The pension fund enters into a long term operations and management agreement with the utility to manage the assets it has just bought. The agreement will be for the life of the assets and will provide the utility enough of a return to cover all costs.
The pension fund enters into a long term power purchase agreement with the utility for all of the electricity generated by the assets that the utility operates on its behalf.
In the meantime, the utility can now focus on its unique and core skills. The utility is the eukaryotic cell in the relationship.
The utility can manage the assets on behalf of the pension funds. This is a cost recovery business.The utility can trade the electricity generated by the assets that they manage. This should be a highly profitable business.
The utility is required to provide the pension fund with a yield of 2-5% per annum. They can do this by managing the costs of the assets and the trading of electricity.
The utility gets to keep the return above 2-5% to do with what it wills. This means that the return on capital employed (ROCE) by the utility will be extremely high and they can use the cash from the sale of the assets to buy, develop, design, build and then transfer new assets to pension funds.
What should a utility do with the money it just raised from the sale of its assets?

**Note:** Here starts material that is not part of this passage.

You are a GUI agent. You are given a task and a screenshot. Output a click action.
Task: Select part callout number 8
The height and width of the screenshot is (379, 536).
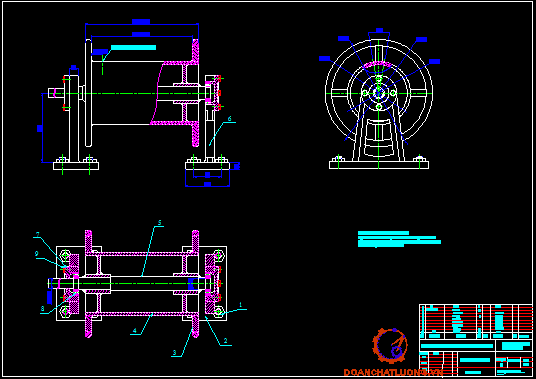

A lot of other utilities will continue to sell their coal assets. Our utility should use some of its money to secure the rights to these coal assets and then finance them using investment fund money. It should then enter into the same operations and maintenance plus power purchase agreements with the investment fund as it did with its own assets. The larger the asset base it controls the easier it will be to trade electricity and maximise its return on that portion of its business.
Invest in customer relationship management systems. This could either be done through investing in your own customer relationship management system or buying into a new company that can do it better. The better you can manage customer charging and supply and demand the better you can manage your trading business.
It should develop, design, co-finance, build and operate new generating assets with the same arrangement with an investment fund. This could range from large offshore wind farms and solar farms to large battery storage units. The focus should be on assets that can balance its portfolio to make the electricity trading business more profitable with lower risk.
Invest in electric vehicle charging networks. Electric vehicles are going to replace petrol and diesel vehicles. Electricity utilities are in a much better place to benefit from this transition than oil majors are. They should use some of their cash to buy some of the early electric vehicle charging companies and to also develop their own capacity to do this. By owning the network from generation of electrons to car charging stations it will be able to balance its portfolio and trading position more effectively than if it is only involved in a part of the system. Once the charging network is sufficiently developed they can refinance it using pension fund money and continue to develop more assets.
Finally, don’t return it to shareholders. This shows a spectacular lack of imagination and shareholders don’t really appreciate it either.
It should be highlighted that this solution is not available for all utilities. Those that move quickly have a chance of thriving while those that are too slow may simply disappear.